*Extracted records*.
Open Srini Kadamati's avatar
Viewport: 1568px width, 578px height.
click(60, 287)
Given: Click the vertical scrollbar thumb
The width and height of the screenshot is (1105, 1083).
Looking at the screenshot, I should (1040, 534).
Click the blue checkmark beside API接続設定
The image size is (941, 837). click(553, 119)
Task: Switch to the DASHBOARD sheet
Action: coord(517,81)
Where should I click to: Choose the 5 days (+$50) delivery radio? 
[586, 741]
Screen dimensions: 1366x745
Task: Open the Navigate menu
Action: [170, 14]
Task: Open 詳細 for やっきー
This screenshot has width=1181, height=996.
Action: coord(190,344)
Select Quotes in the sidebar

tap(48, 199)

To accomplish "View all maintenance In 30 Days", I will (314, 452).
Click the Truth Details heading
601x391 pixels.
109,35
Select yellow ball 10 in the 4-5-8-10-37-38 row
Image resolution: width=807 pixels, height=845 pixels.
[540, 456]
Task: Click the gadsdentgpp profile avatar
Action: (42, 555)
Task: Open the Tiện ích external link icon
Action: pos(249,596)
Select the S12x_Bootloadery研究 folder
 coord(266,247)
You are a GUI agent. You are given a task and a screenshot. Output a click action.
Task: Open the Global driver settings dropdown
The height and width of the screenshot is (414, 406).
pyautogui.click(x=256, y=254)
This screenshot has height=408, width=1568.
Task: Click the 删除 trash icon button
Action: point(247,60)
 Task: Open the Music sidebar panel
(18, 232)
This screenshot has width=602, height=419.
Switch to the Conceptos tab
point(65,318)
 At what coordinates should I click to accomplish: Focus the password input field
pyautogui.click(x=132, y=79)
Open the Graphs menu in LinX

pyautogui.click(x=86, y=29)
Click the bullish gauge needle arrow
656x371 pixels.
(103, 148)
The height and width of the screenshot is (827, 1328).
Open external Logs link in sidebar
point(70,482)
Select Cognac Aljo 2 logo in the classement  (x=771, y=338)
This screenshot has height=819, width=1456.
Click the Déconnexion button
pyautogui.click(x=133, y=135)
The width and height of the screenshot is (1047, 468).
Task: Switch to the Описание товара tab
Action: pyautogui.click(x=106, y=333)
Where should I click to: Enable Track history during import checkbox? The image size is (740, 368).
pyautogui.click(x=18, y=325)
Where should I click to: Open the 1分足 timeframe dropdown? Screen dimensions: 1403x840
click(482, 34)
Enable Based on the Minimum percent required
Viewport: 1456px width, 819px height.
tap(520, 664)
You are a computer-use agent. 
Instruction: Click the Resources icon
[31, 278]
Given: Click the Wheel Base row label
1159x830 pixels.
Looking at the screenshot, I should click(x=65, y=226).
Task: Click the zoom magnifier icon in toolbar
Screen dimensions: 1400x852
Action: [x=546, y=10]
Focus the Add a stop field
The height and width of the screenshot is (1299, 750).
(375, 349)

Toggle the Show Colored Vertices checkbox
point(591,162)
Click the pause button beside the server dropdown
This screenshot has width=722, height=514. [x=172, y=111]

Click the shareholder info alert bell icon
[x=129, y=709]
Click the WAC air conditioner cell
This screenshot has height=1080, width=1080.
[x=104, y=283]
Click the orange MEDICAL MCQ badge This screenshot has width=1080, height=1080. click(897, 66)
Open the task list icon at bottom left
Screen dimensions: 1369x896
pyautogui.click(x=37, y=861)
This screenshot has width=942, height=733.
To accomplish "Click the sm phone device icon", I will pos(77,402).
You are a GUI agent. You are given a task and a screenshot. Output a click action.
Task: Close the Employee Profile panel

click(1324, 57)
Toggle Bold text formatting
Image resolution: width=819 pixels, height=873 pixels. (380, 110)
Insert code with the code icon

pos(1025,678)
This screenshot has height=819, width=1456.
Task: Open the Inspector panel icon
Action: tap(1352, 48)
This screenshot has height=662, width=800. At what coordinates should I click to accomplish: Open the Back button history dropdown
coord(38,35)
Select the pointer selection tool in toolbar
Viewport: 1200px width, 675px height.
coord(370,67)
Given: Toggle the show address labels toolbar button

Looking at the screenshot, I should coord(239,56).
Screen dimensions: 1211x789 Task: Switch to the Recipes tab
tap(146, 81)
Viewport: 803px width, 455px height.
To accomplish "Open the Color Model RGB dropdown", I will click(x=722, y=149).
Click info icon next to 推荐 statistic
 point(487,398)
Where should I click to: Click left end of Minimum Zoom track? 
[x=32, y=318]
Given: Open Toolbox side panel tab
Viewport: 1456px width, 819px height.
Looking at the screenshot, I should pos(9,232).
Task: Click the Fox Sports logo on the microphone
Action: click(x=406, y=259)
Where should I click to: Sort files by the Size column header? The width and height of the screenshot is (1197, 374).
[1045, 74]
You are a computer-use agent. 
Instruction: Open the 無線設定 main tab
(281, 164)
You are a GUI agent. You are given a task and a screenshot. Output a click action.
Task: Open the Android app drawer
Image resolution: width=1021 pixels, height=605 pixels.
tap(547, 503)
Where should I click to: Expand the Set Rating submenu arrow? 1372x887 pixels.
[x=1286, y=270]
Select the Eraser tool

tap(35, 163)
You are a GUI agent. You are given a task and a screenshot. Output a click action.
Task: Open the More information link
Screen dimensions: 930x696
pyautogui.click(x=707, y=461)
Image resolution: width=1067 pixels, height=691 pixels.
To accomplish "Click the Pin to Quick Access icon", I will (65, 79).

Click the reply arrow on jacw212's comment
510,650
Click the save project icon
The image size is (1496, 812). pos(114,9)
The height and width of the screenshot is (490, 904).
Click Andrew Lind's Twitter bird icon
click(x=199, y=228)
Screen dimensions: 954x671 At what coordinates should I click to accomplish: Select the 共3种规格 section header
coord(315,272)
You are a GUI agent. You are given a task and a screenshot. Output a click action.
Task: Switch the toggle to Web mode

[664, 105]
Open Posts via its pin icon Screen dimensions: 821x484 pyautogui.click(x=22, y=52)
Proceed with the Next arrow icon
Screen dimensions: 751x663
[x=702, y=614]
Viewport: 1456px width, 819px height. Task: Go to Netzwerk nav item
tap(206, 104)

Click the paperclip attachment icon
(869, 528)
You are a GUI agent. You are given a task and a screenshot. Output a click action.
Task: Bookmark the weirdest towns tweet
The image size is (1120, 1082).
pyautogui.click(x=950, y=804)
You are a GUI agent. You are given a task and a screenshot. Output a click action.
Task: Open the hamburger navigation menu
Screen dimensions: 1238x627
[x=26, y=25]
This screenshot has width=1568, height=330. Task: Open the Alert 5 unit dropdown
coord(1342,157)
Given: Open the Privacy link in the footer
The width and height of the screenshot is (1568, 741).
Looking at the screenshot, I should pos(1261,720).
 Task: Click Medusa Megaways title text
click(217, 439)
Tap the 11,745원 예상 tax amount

*Aim of the task*. Render the data above as a numbered list with one entry per line, dropping blank lines.

*Expected output*.
1. Open Srini Kadamati's avatar
2. Viewport: 1568px width, 578px height.
3. click(60, 287)
4. Given: Click the vertical scrollbar thumb
5. The width and height of the screenshot is (1105, 1083).
6. Looking at the screenshot, I should (1040, 534).
7. Click the blue checkmark beside API接続設定
8. The image size is (941, 837). click(553, 119)
9. Task: Switch to the DASHBOARD sheet
10. Action: coord(517,81)
11. Where should I click to: Choose the 5 days (+$50) delivery radio? 
12. [586, 741]
13. Screen dimensions: 1366x745
14. Task: Open the Navigate menu
15. Action: [170, 14]
16. Task: Open 詳細 for やっきー
17. This screenshot has width=1181, height=996.
18. Action: coord(190,344)
19. Select Quotes in the sidebar
20. tap(48, 199)
21. To accomplish "View all maintenance In 30 Days", I will (314, 452).
22. Click the Truth Details heading
23. 601x391 pixels.
24. 109,35
25. Select yellow ball 10 in the 4-5-8-10-37-38 row
26. Image resolution: width=807 pixels, height=845 pixels.
27. [540, 456]
28. Task: Click the gadsdentgpp profile avatar
29. Action: (42, 555)
30. Task: Open the Tiện ích external link icon
31. Action: pos(249,596)
32. Select the S12x_Bootloadery研究 folder
33.  coord(266,247)
34. You are a GUI agent. You are given a task and a screenshot. Output a click action.
35. Task: Open the Global driver settings dropdown
36. The height and width of the screenshot is (414, 406).
37. pyautogui.click(x=256, y=254)
38. This screenshot has height=408, width=1568.
39. Task: Click the 删除 trash icon button
40. Action: point(247,60)
41.  Task: Open the Music sidebar panel
42. (18, 232)
43. This screenshot has width=602, height=419.
44. Switch to the Conceptos tab
45. point(65,318)
46.  At what coordinates should I click to accomplish: Focus the password input field
47. pyautogui.click(x=132, y=79)
48. Open the Graphs menu in LinX
49. pyautogui.click(x=86, y=29)
50. Click the bullish gauge needle arrow
51. 656x371 pixels.
52. (103, 148)
53. The height and width of the screenshot is (827, 1328).
54. Open external Logs link in sidebar
55. point(70,482)
56. Select Cognac Aljo 2 logo in the classement  (x=771, y=338)
57. This screenshot has height=819, width=1456.
58. Click the Déconnexion button
59. pyautogui.click(x=133, y=135)
60. The width and height of the screenshot is (1047, 468).
61. Task: Switch to the Описание товара tab
62. Action: pyautogui.click(x=106, y=333)
63. Where should I click to: Enable Track history during import checkbox? The image size is (740, 368).
64. pyautogui.click(x=18, y=325)
65. Where should I click to: Open the 1分足 timeframe dropdown? Screen dimensions: 1403x840
66. click(482, 34)
67. Enable Based on the Minimum percent required
68. Viewport: 1456px width, 819px height.
69. tap(520, 664)
70. You are a computer-use agent. 
71. Instruction: Click the Resources icon
72. [31, 278]
73. Given: Click the Wheel Base row label
74. 1159x830 pixels.
75. Looking at the screenshot, I should click(x=65, y=226).
76. Task: Click the zoom magnifier icon in toolbar
77. Screen dimensions: 1400x852
78. Action: [x=546, y=10]
79. Focus the Add a stop field
80. The height and width of the screenshot is (1299, 750).
81. (375, 349)
82. Toggle the Show Colored Vertices checkbox
83. point(591,162)
84. Click the pause button beside the server dropdown
85. This screenshot has width=722, height=514. [x=172, y=111]
86. Click the shareholder info alert bell icon
87. [x=129, y=709]
88. Click the WAC air conditioner cell
89. This screenshot has height=1080, width=1080.
90. [x=104, y=283]
91. Click the orange MEDICAL MCQ badge This screenshot has width=1080, height=1080. click(897, 66)
92. Open the task list icon at bottom left
93. Screen dimensions: 1369x896
94. pyautogui.click(x=37, y=861)
95. This screenshot has width=942, height=733.
96. To accomplish "Click the sm phone device icon", I will pos(77,402).
97. You are a GUI agent. You are given a task and a screenshot. Output a click action.
98. Task: Close the Employee Profile panel
99. click(1324, 57)
100. Toggle Bold text formatting
101. Image resolution: width=819 pixels, height=873 pixels. (380, 110)
102. Insert code with the code icon
103. pos(1025,678)
104. This screenshot has height=819, width=1456.
105. Task: Open the Inspector panel icon
106. Action: tap(1352, 48)
107. This screenshot has height=662, width=800. At what coordinates should I click to accomplish: Open the Back button history dropdown
108. coord(38,35)
109. Select the pointer selection tool in toolbar
110. Viewport: 1200px width, 675px height.
111. coord(370,67)
112. Given: Toggle the show address labels toolbar button
113. Looking at the screenshot, I should coord(239,56).
114. Screen dimensions: 1211x789 Task: Switch to the Recipes tab
115. tap(146, 81)
116. Viewport: 803px width, 455px height.
117. To accomplish "Open the Color Model RGB dropdown", I will click(x=722, y=149).
118. Click info icon next to 推荐 statistic
119.  point(487,398)
120. Where should I click to: Click left end of Minimum Zoom track? 
121. [x=32, y=318]
122. Given: Open Toolbox side panel tab
123. Viewport: 1456px width, 819px height.
124. Looking at the screenshot, I should pos(9,232).
125. Task: Click the Fox Sports logo on the microphone
126. Action: click(x=406, y=259)
127. Where should I click to: Sort files by the Size column header? The width and height of the screenshot is (1197, 374).
128. [1045, 74]
129. You are a computer-use agent. 
130. Instruction: Open the 無線設定 main tab
131. (281, 164)
132. You are a GUI agent. You are given a task and a screenshot. Output a click action.
133. Task: Open the Android app drawer
134. Image resolution: width=1021 pixels, height=605 pixels.
135. tap(547, 503)
136. Where should I click to: Expand the Set Rating submenu arrow? 1372x887 pixels.
137. [x=1286, y=270]
138. Select the Eraser tool
139. tap(35, 163)
140. You are a GUI agent. You are given a task and a screenshot. Output a click action.
141. Task: Open the More information link
142. Screen dimensions: 930x696
143. pyautogui.click(x=707, y=461)
144. Image resolution: width=1067 pixels, height=691 pixels.
145. To accomplish "Click the Pin to Quick Access icon", I will (65, 79).
146. Click the reply arrow on jacw212's comment
147. 510,650
148. Click the save project icon
149. The image size is (1496, 812). pos(114,9)
150. The height and width of the screenshot is (490, 904).
151. Click Andrew Lind's Twitter bird icon
152. click(x=199, y=228)
153. Screen dimensions: 954x671 At what coordinates should I click to accomplish: Select the 共3种规格 section header
154. coord(315,272)
155. You are a GUI agent. You are given a task and a screenshot. Output a click action.
156. Task: Switch the toggle to Web mode
157. [664, 105]
158. Open Posts via its pin icon Screen dimensions: 821x484 pyautogui.click(x=22, y=52)
159. Proceed with the Next arrow icon
160. Screen dimensions: 751x663
161. [x=702, y=614]
162. Viewport: 1456px width, 819px height. Task: Go to Netzwerk nav item
163. tap(206, 104)
164. Click the paperclip attachment icon
165. (869, 528)
166. You are a GUI agent. You are given a task and a screenshot. Output a click action.
167. Task: Bookmark the weirdest towns tweet
168. The image size is (1120, 1082).
169. pyautogui.click(x=950, y=804)
170. You are a GUI agent. You are given a task and a screenshot. Output a click action.
171. Task: Open the hamburger navigation menu
172. Screen dimensions: 1238x627
173. [x=26, y=25]
174. This screenshot has width=1568, height=330. Task: Open the Alert 5 unit dropdown
175. coord(1342,157)
176. Given: Open the Privacy link in the footer
177. The width and height of the screenshot is (1568, 741).
178. Looking at the screenshot, I should pos(1261,720).
179.  Task: Click Medusa Megaways title text
180. click(217, 439)
181. Tap the 11,745원 예상 tax amount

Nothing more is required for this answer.